Siedziałam w szatni czekając, aż chłopcy skończą prysznic. Trzymałam w ręce naszyjnik. Przyglądałam mu sie z uwagą i dopiero teraz zauważyłam, że na zawiesze w kształcie serduszka jest wygrawerowane "K.C. Na Zawsze Bartek". Wtedy jedna samotna łza spłynęła po moim policzku. Towarzyszą mi szok, radość i pustka.
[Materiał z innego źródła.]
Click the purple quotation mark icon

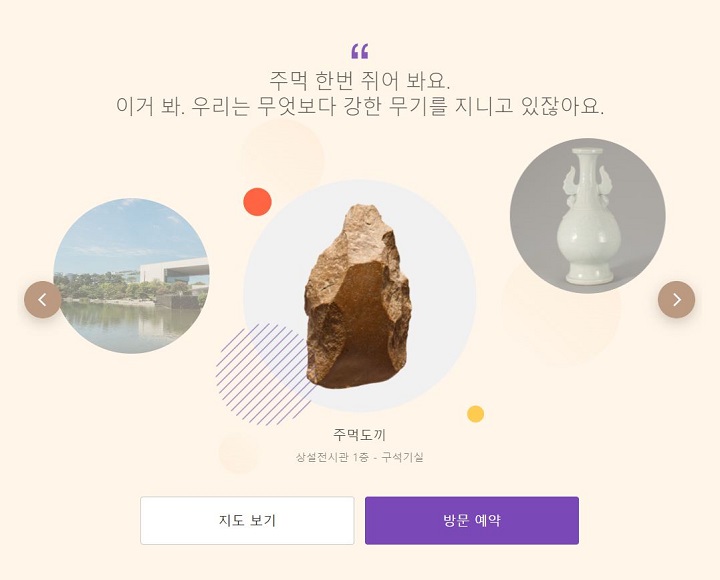(360, 51)
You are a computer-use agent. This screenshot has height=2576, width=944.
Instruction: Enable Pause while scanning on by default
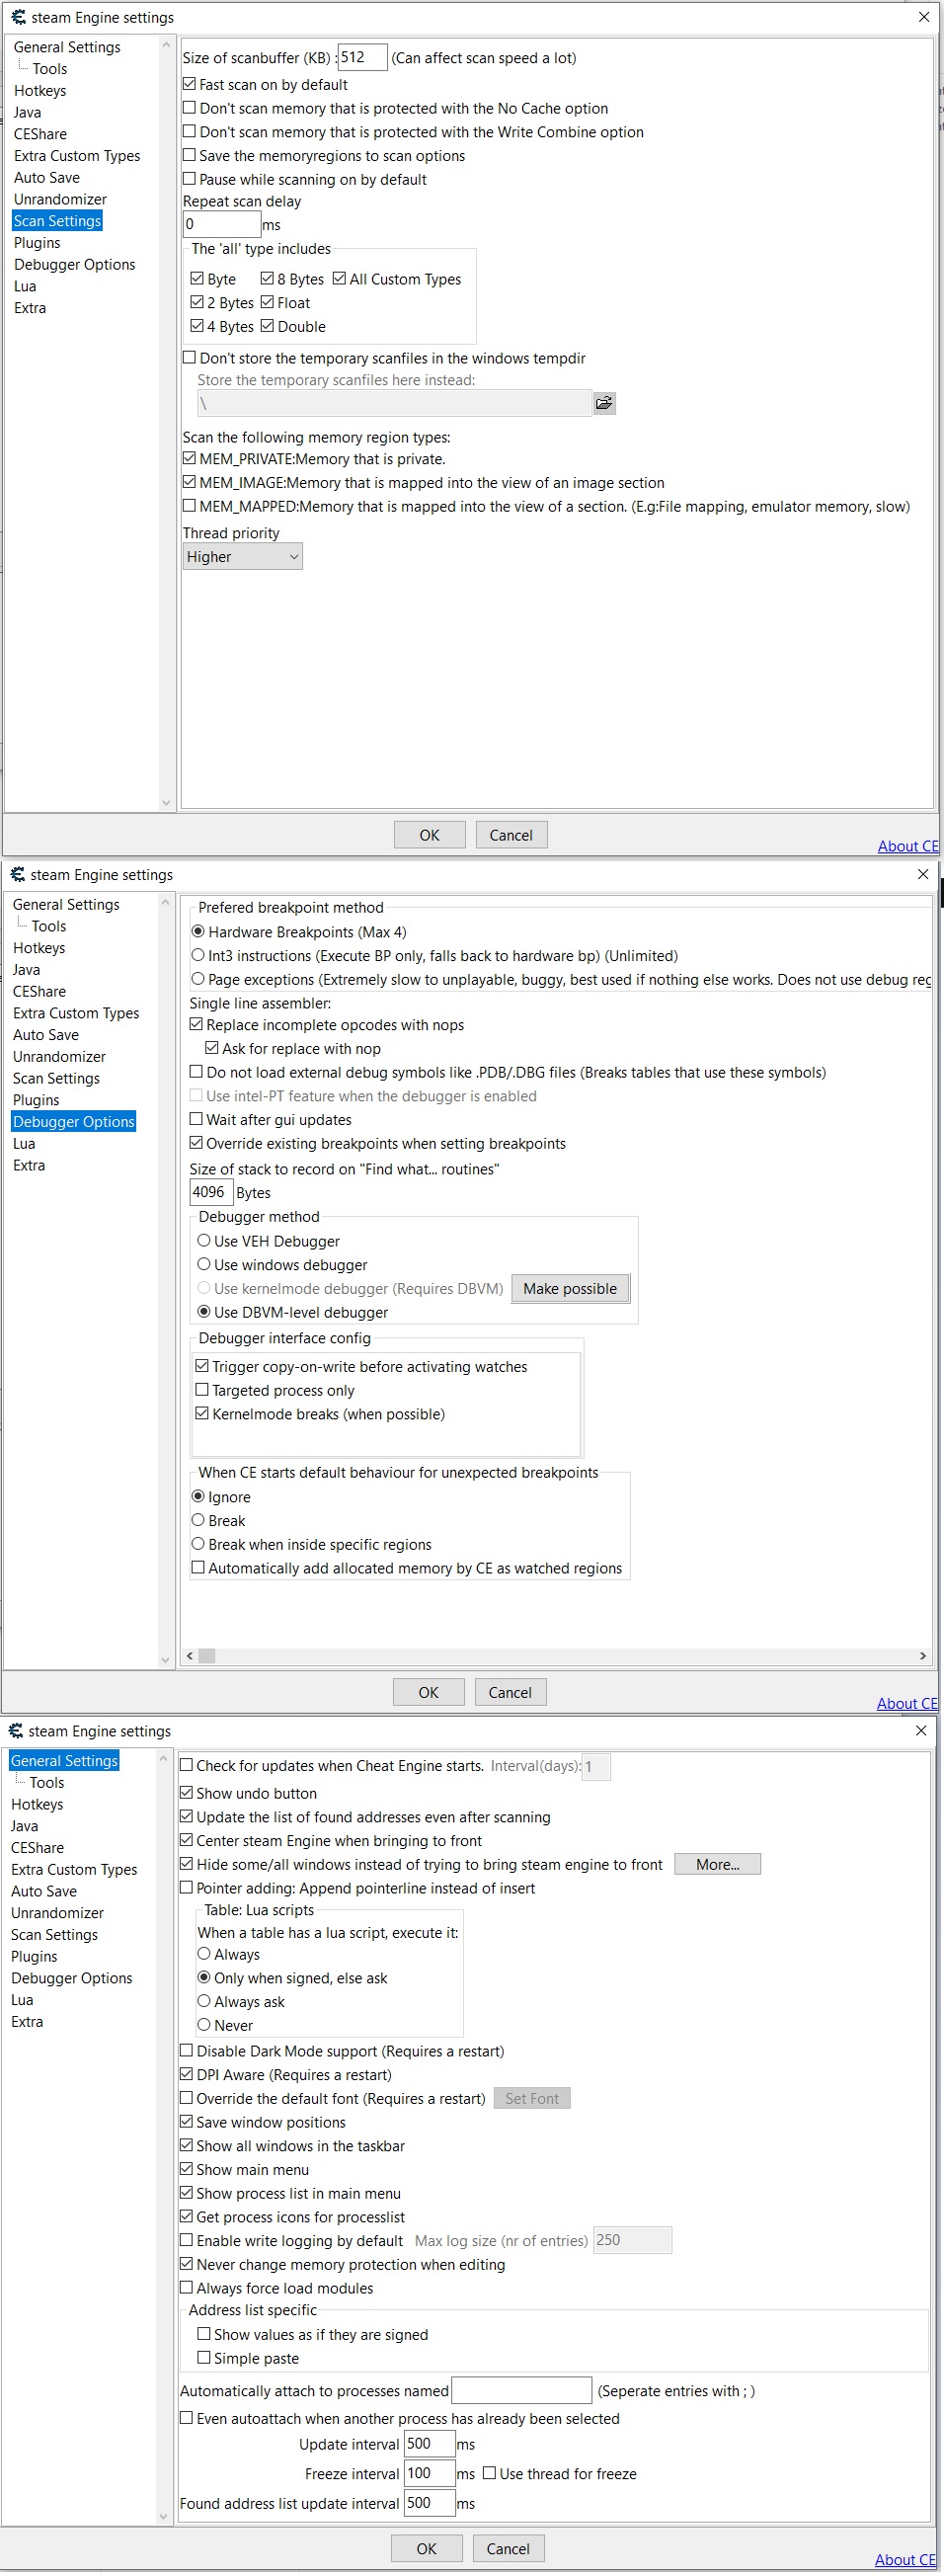pos(190,180)
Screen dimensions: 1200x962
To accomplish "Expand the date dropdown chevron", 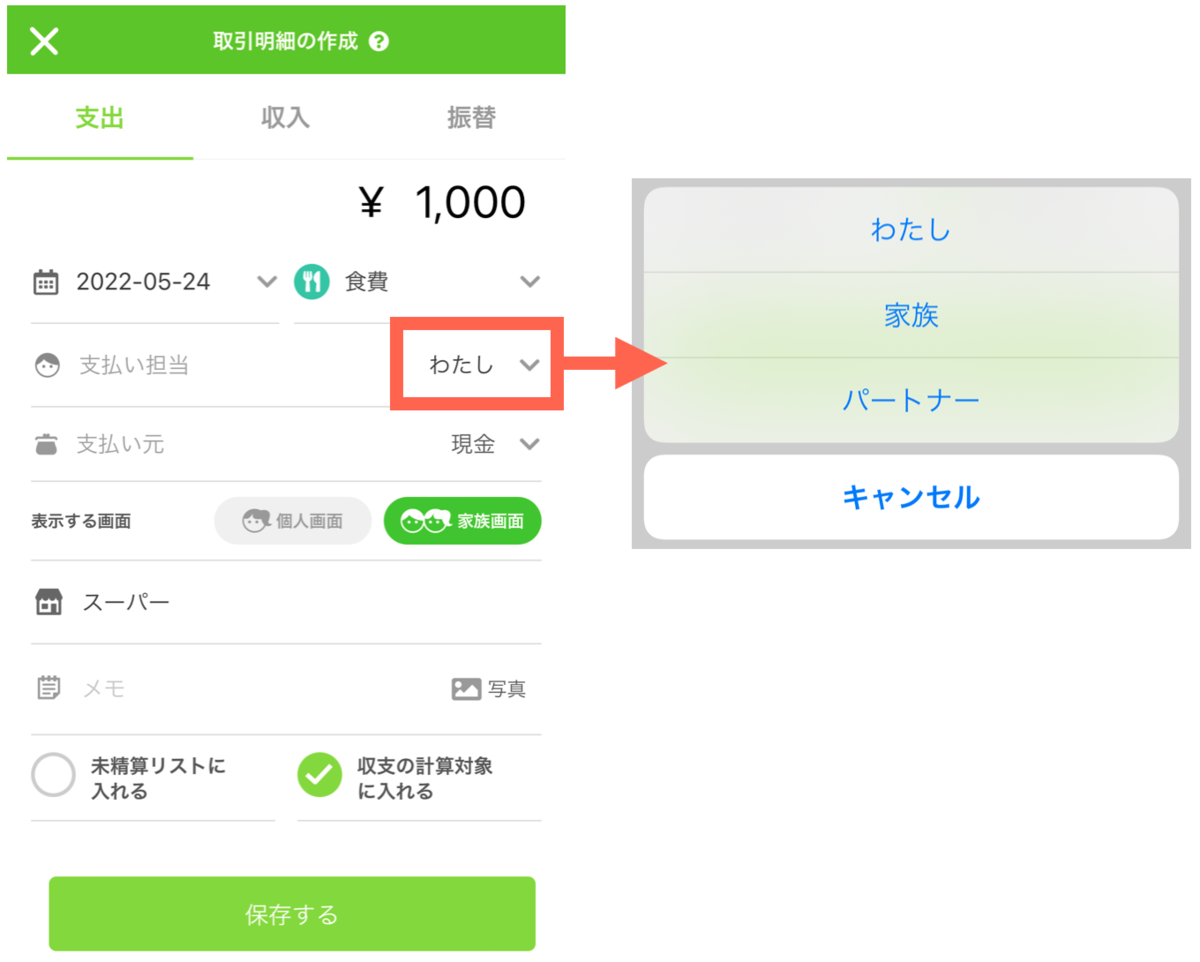I will pos(267,282).
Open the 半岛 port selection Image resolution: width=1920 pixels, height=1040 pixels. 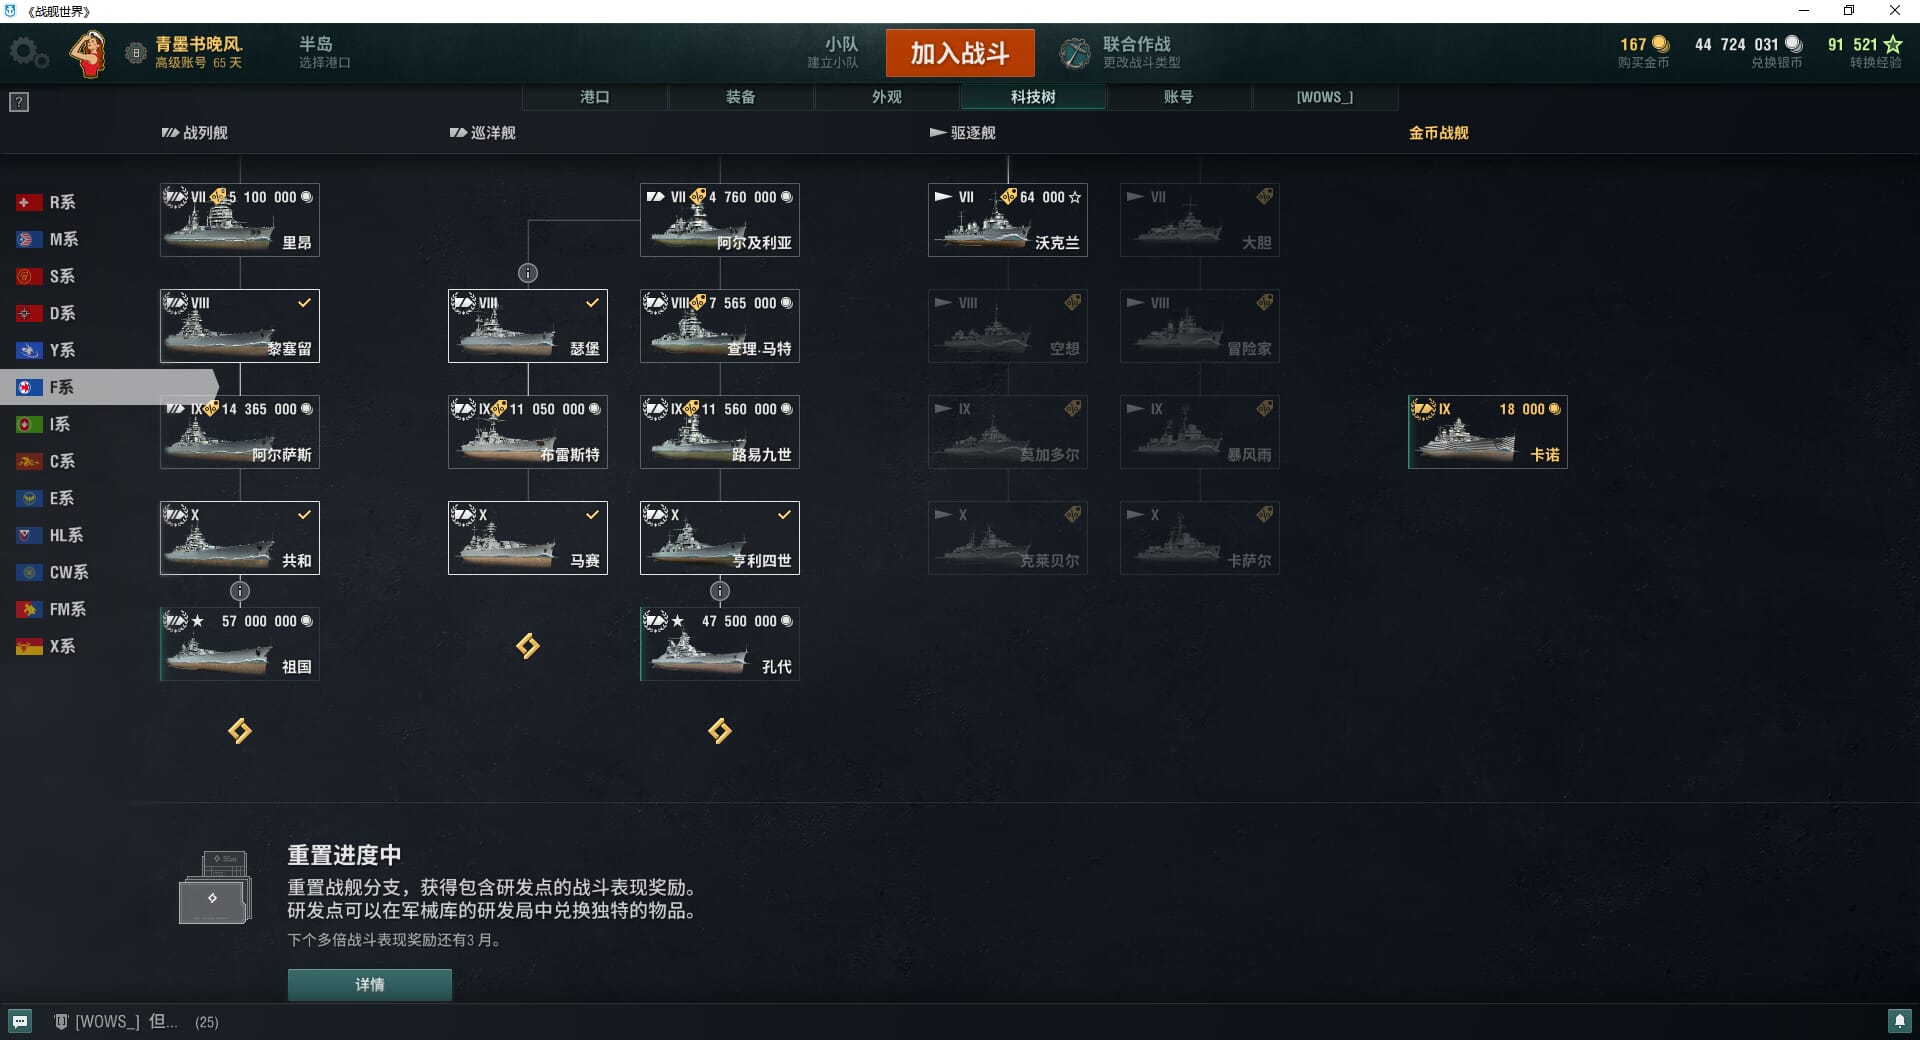(324, 53)
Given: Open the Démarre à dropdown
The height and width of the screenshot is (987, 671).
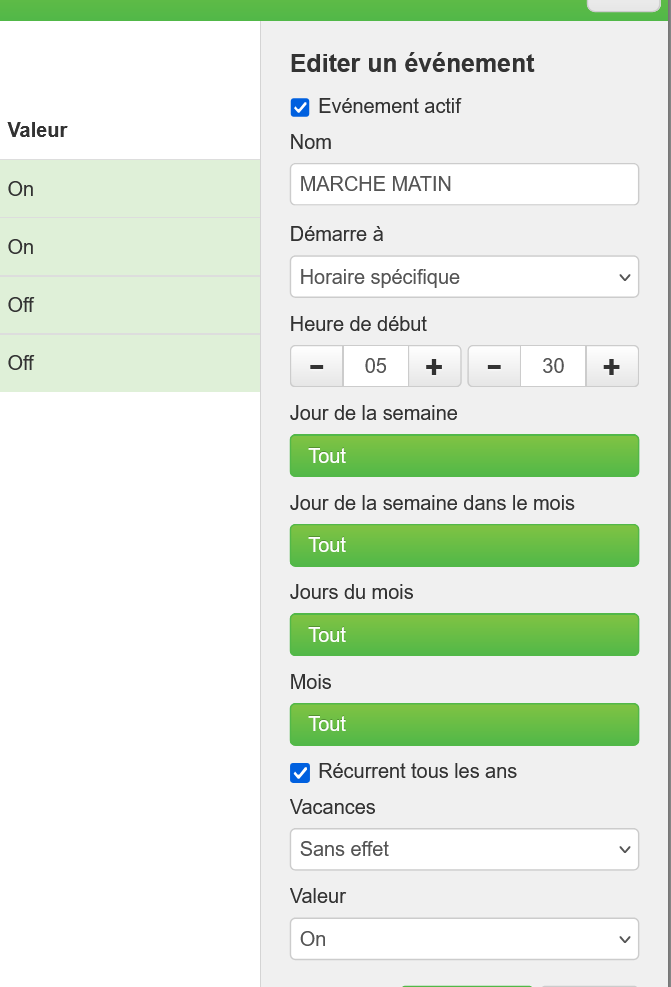Looking at the screenshot, I should [x=464, y=277].
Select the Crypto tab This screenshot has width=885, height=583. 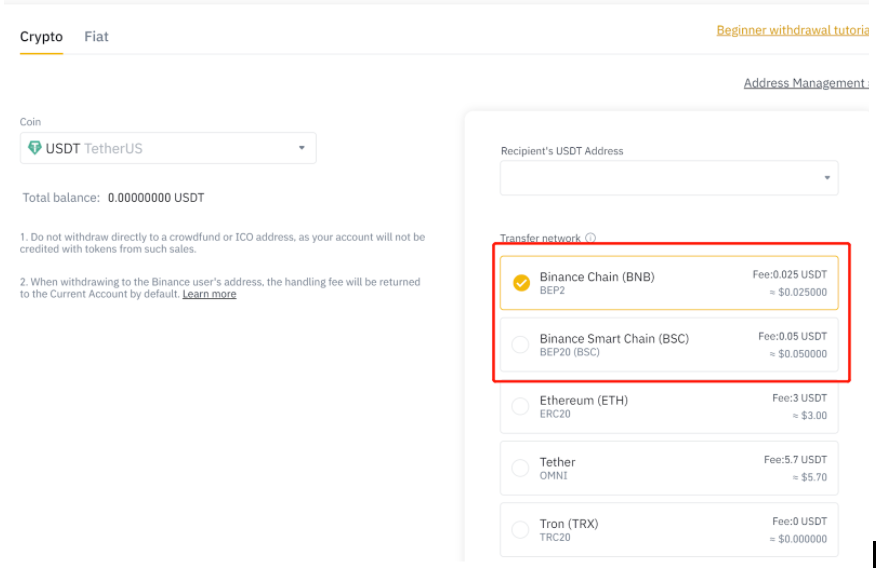pos(41,37)
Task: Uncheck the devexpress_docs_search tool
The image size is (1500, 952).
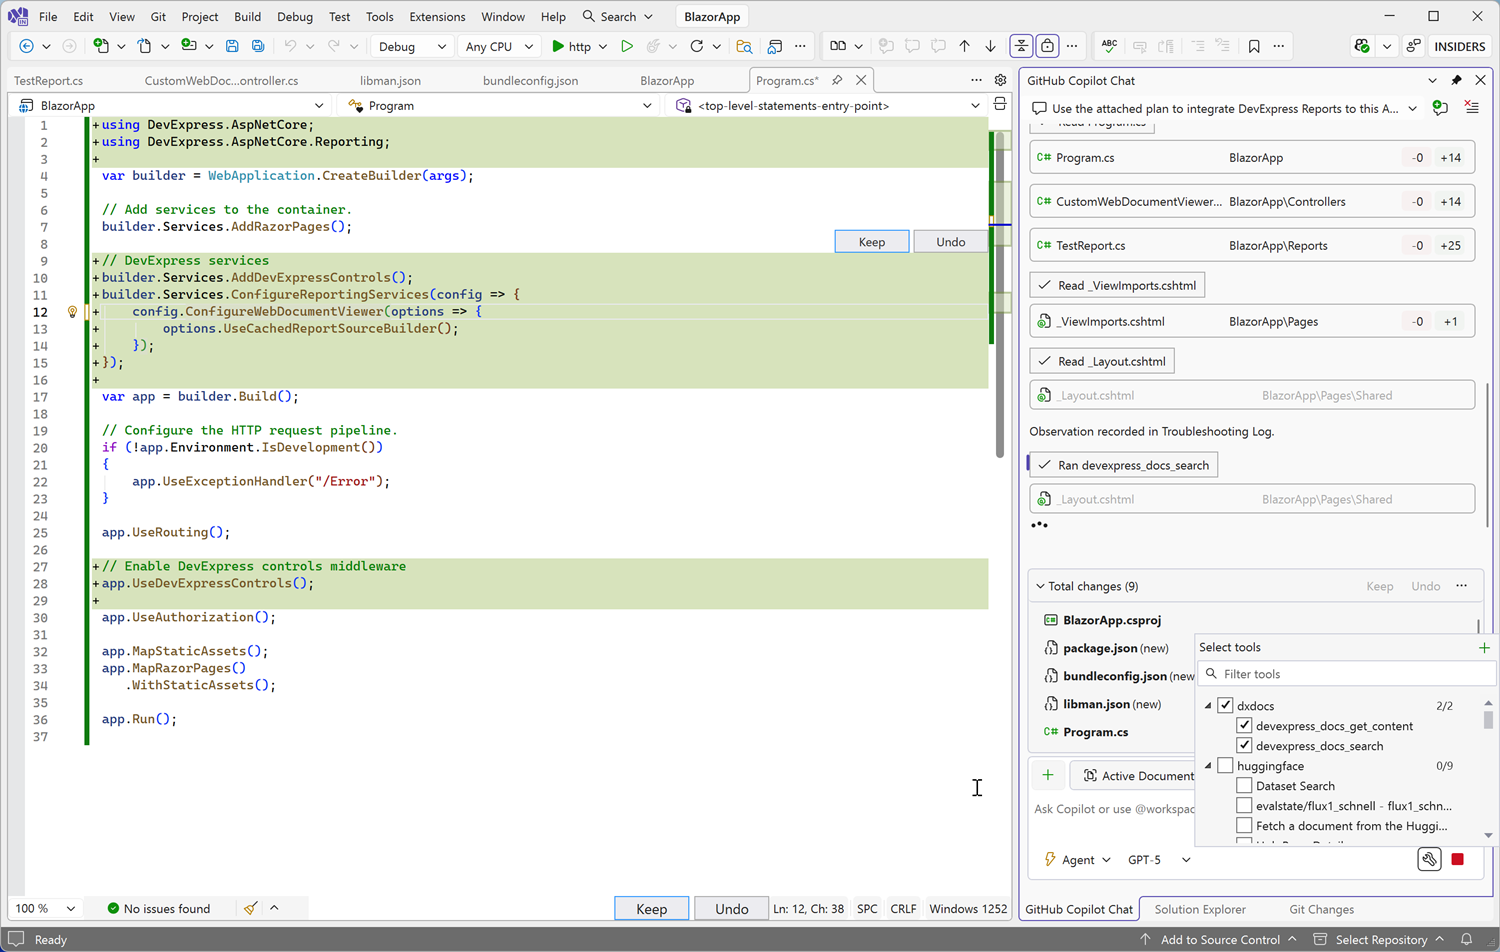Action: (x=1244, y=745)

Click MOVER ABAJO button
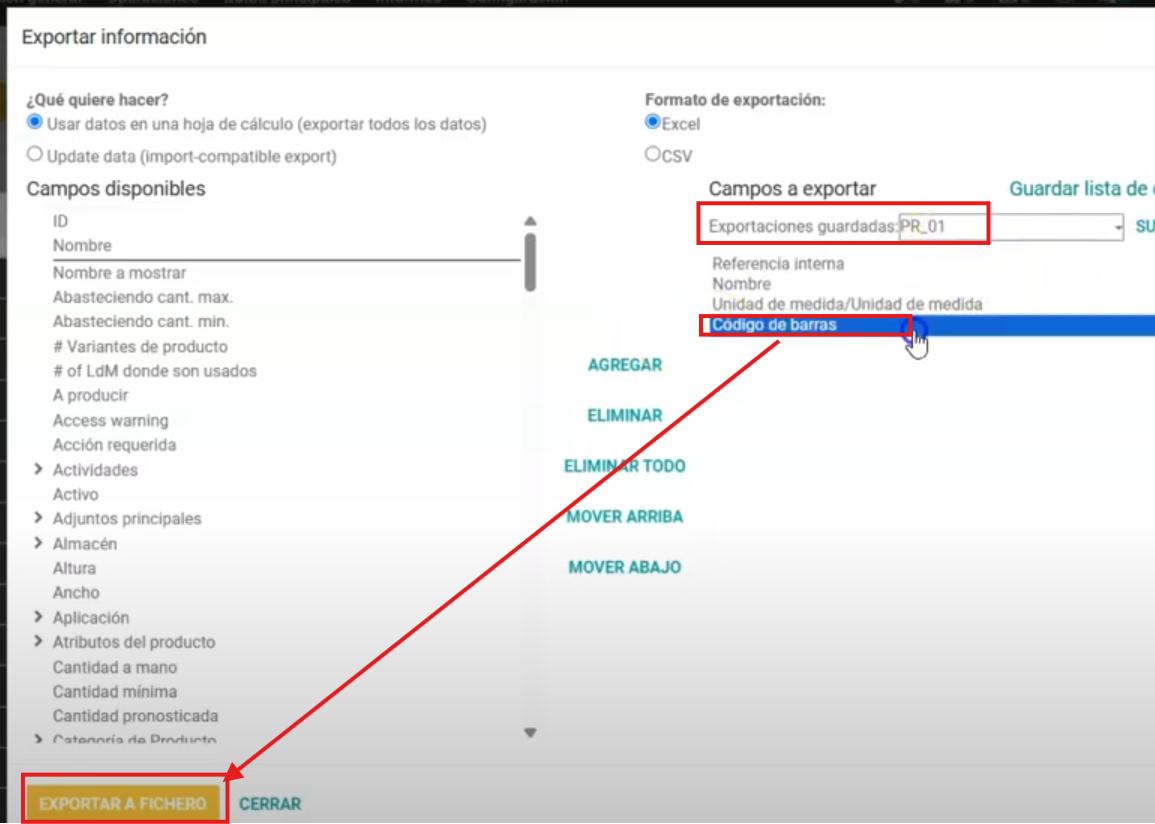click(x=624, y=567)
Szok po tym, że Bartek spytał mnie na oczach tylu ludzi, a jeszcze więcej widziało to przed telewizorami. Radość, może z Bartkiem będę szczęśliwa? Dzięki niemu już jestem, odmienił moje życie. Lecz pustka...Mama tego nie zobaczyła i już nie zobaczy. Kolejna łza spłynęła. Wtedy podeszła do mnie Wiktoria, córka Glika. Przytuliła mnie. Otarłam łzy i wzięłam małą na kolana.
- Cemu places?
- Oj skarbie...Sama tego nie wiem. Co ty tu sama robisz? Do taty przyszłaś?- Spytałam małą, lecz ta tylko poczęstowała mnie swoimi chrupkami. Wzięłam jednego i szeroko sie uśmiechnęłam. Po chwili przyszła Marta, pewnie po swoją córeczkę.
- Oo Wiktoria, tu jesteś! Lili dziękuję ci, że się nią zajęłaś- Ile oni mi jeszcze przezwisk wymyślą?
- Nie ma za co. Można powiedzieć, że mała mi pomogła. Masz wspaniałą córkę - Powiedziałam i oddałam Wiktorie Marcie.
- A i gratuluję związku z Bartkiem. Widać, że chłopakowi zależy, nie to z Klaudią...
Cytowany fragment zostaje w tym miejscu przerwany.